══ Raw data
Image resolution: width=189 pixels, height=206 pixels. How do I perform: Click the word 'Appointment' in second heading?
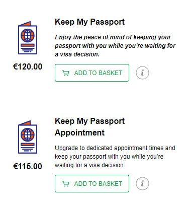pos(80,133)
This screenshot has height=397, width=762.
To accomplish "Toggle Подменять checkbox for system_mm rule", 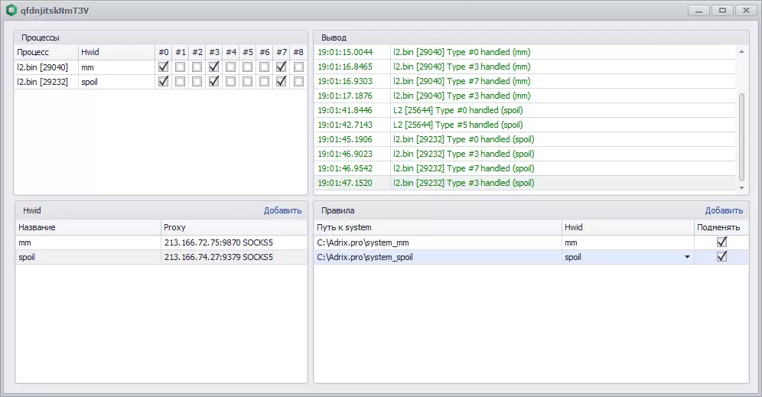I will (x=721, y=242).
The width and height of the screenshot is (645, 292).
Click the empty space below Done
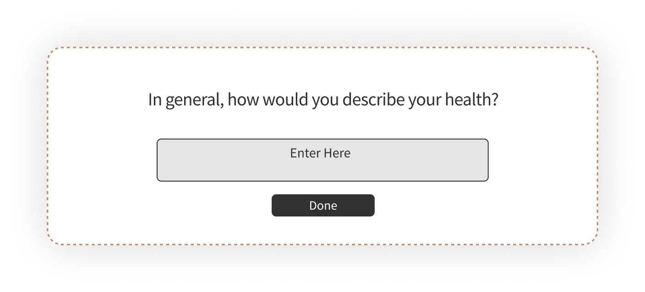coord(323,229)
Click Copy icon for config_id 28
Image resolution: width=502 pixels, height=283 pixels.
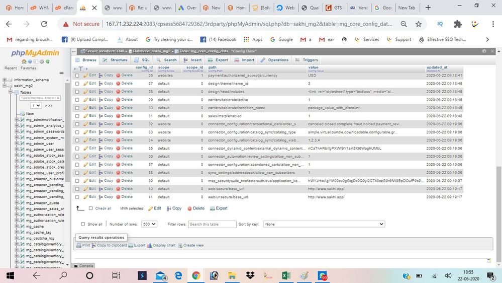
════
What you should do:
Search the entries for the string "screenshot" and return each line where it turns up.

The completed task:
This screenshot has height=397, width=762.
The width and height of the screenshot is (645, 292).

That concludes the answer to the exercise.